# G519 MG151142 now 95% restored



## Bozman (Jan 14, 2016)

After along restoration process MG151142 is now 95% restored. I'm building a better seat with a NOS seat frame. I just need to find a good substitute for horse hair for the padding. I will also be adjusting the front fender braces as they are a hair too short and create a slight bend in the fender.


----------



## johan willaert (Jan 15, 2016)

Great job!


----------



## MrColumbia (Jan 15, 2016)

Looking good!


----------



## HUFFMANBILL (Jan 15, 2016)

Nice work Boz.  I like the serial number plate on the top tube.

Regards,
Bill


----------



## Bozman (Jan 15, 2016)

HUFFMANBILL said:


> Nice work Boz.  I like the serial number plate on the top tube.
> 
> Regards,
> Bill



Bill that is how I got it.  One of these days I need to pic your brain on what you use for padding when you rebuild the seats. 

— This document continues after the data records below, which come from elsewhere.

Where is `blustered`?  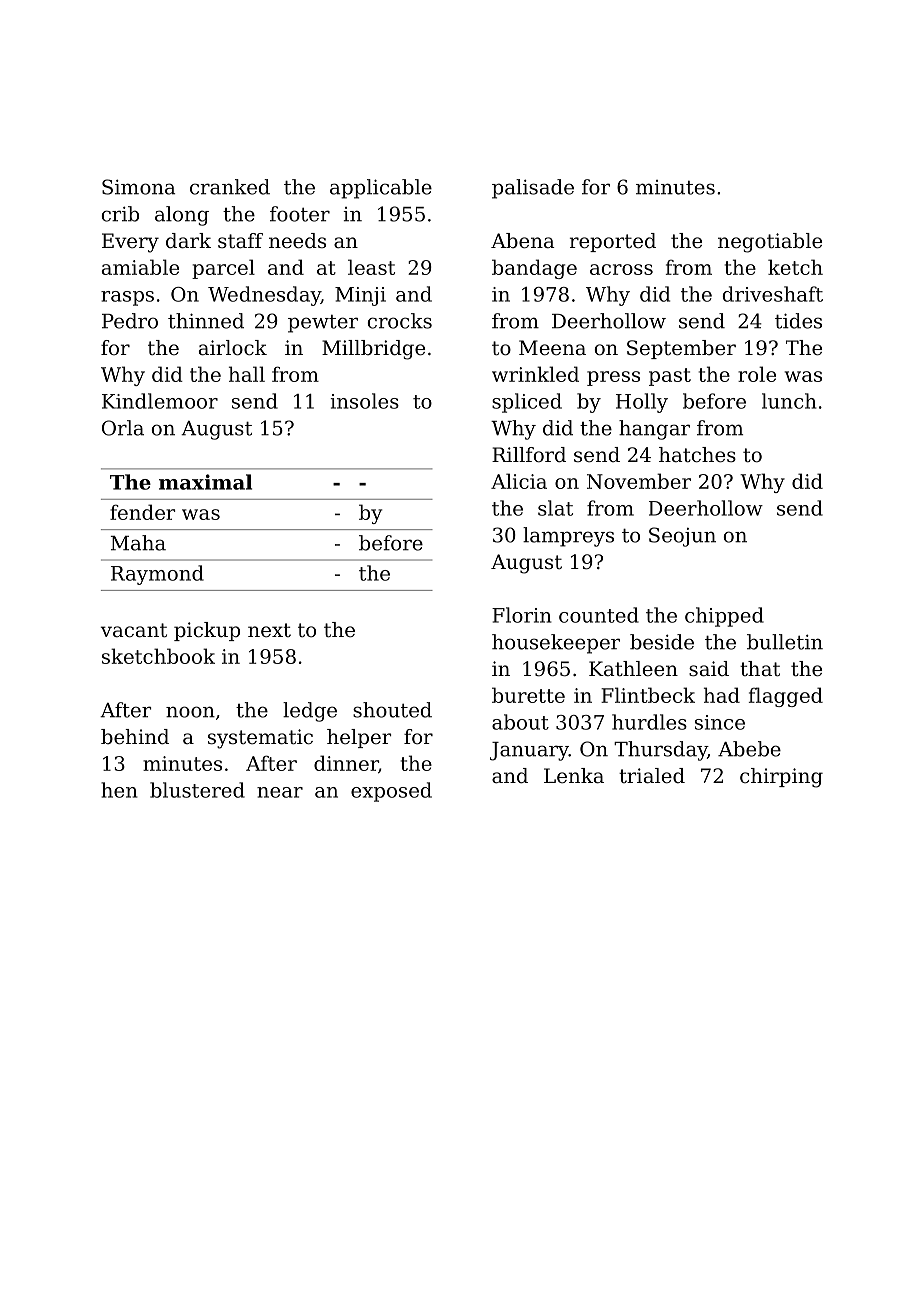
blustered is located at coordinates (197, 790).
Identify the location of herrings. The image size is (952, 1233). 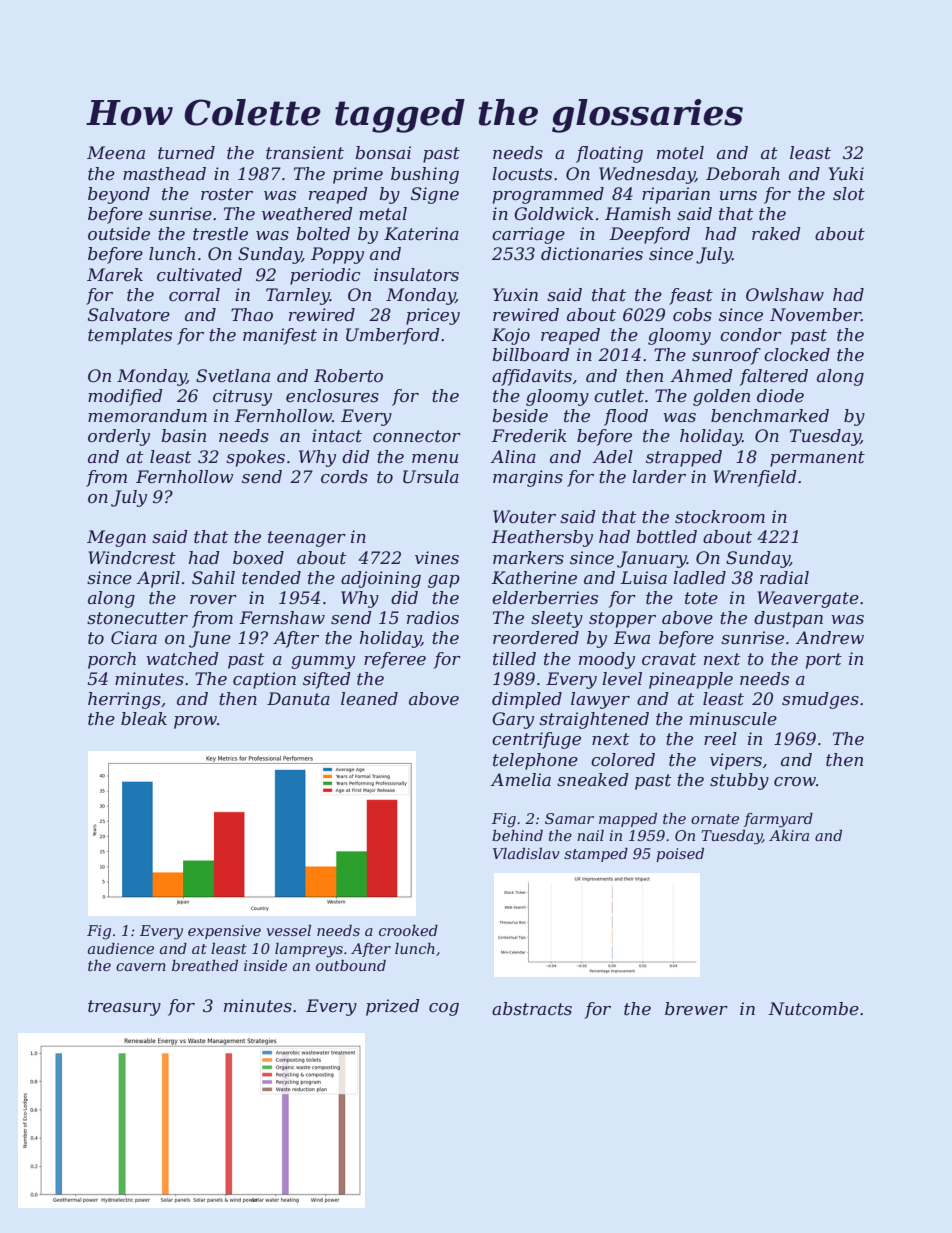
(124, 700).
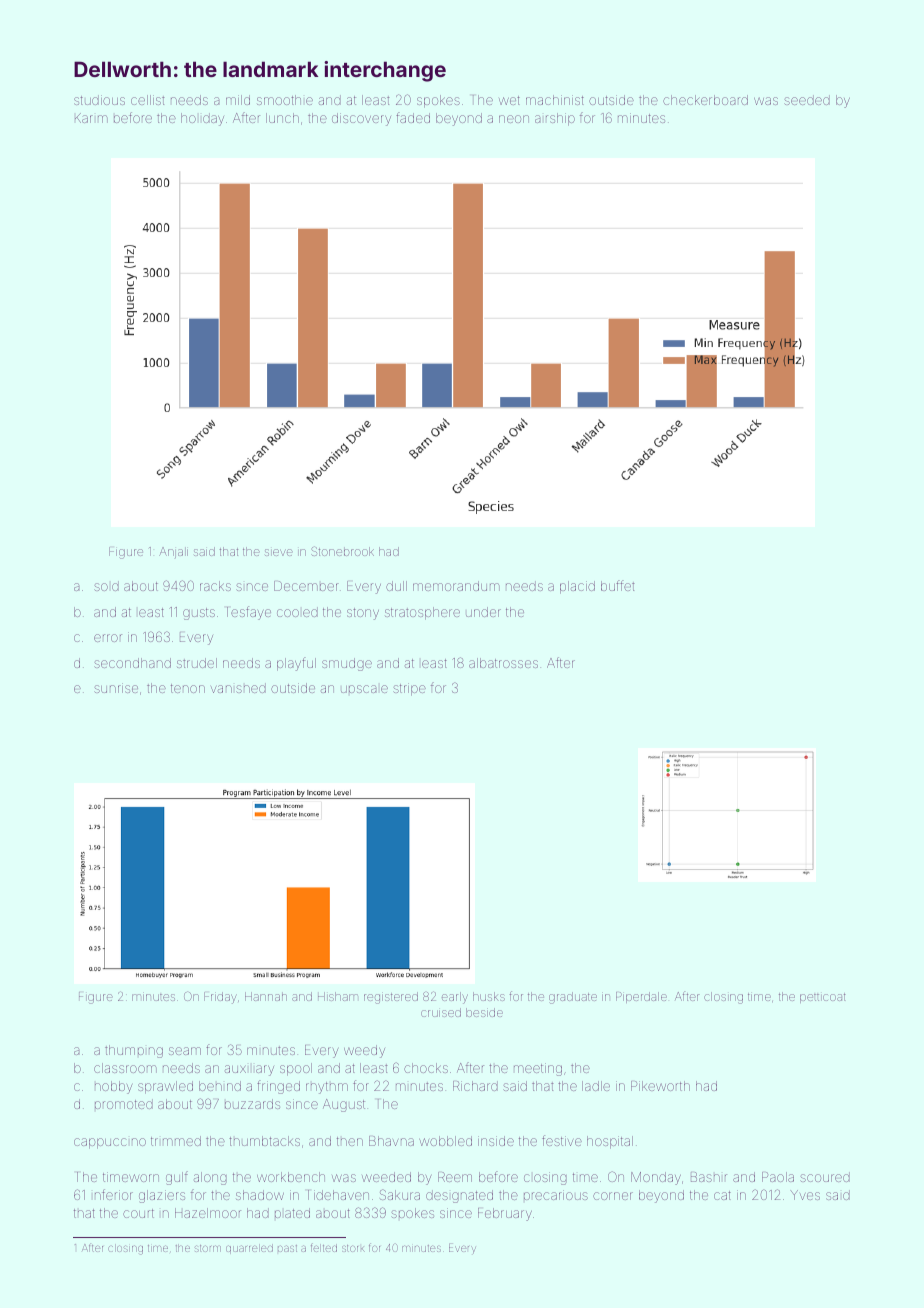 Image resolution: width=924 pixels, height=1308 pixels. Describe the element at coordinates (361, 119) in the page. I see `discovery` at that location.
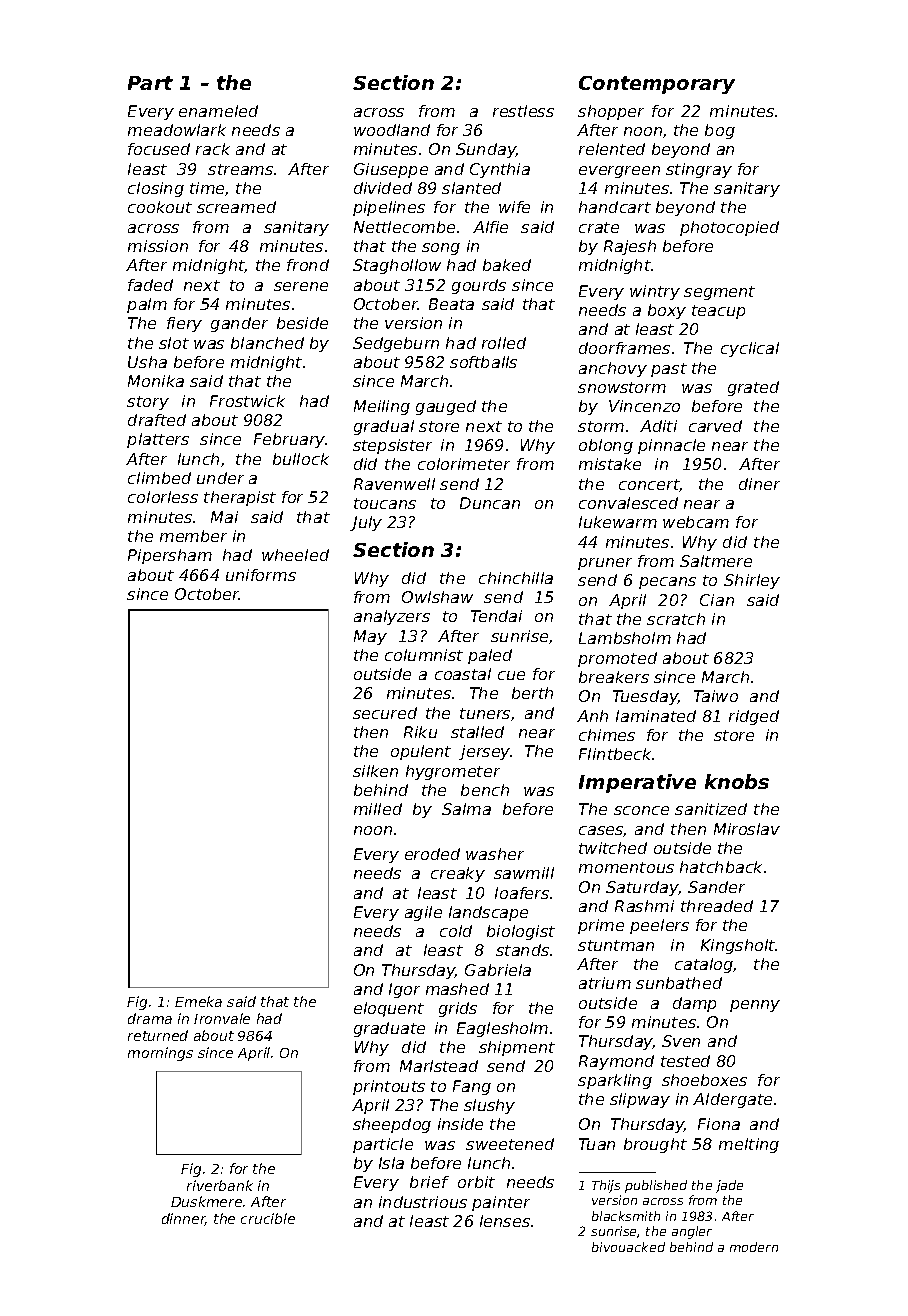 The width and height of the page is (908, 1316). What do you see at coordinates (261, 575) in the page?
I see `uniforms` at bounding box center [261, 575].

Sent from my SM-N910V using Tapatalk


----------



## HUFFMANBILL (Jan 16, 2016)

Bozman said:


> Bill that is how I got it.  One of these days I need to pic your brain on what you use for padding when you rebuild the seats.
> 
> Sent from my SM-N910V using Tapatalk




Hi Boz,

If you will be at the Ripken show in May let me know when it gets close and I can show you the padding.

Regards,
Bill


----------



## Bozman (Jan 17, 2016)

Bill,

I will definitely be at the Ripken show.  I look forward to learning from a Master.

Boz


----------



## HUFFMANBILL (Jan 17, 2016)

Bozman said:


> Bill,
> 
> I will definitely be at the Ripken show.  I look forward to learning from a Master.
> 
> Boz




Boz, you are too kind !!!

Regards,
Bill


----------



## izee2 (Jan 17, 2016)

Hey Bozman....Very nice.  Its good to see another MG brought back to life.


----------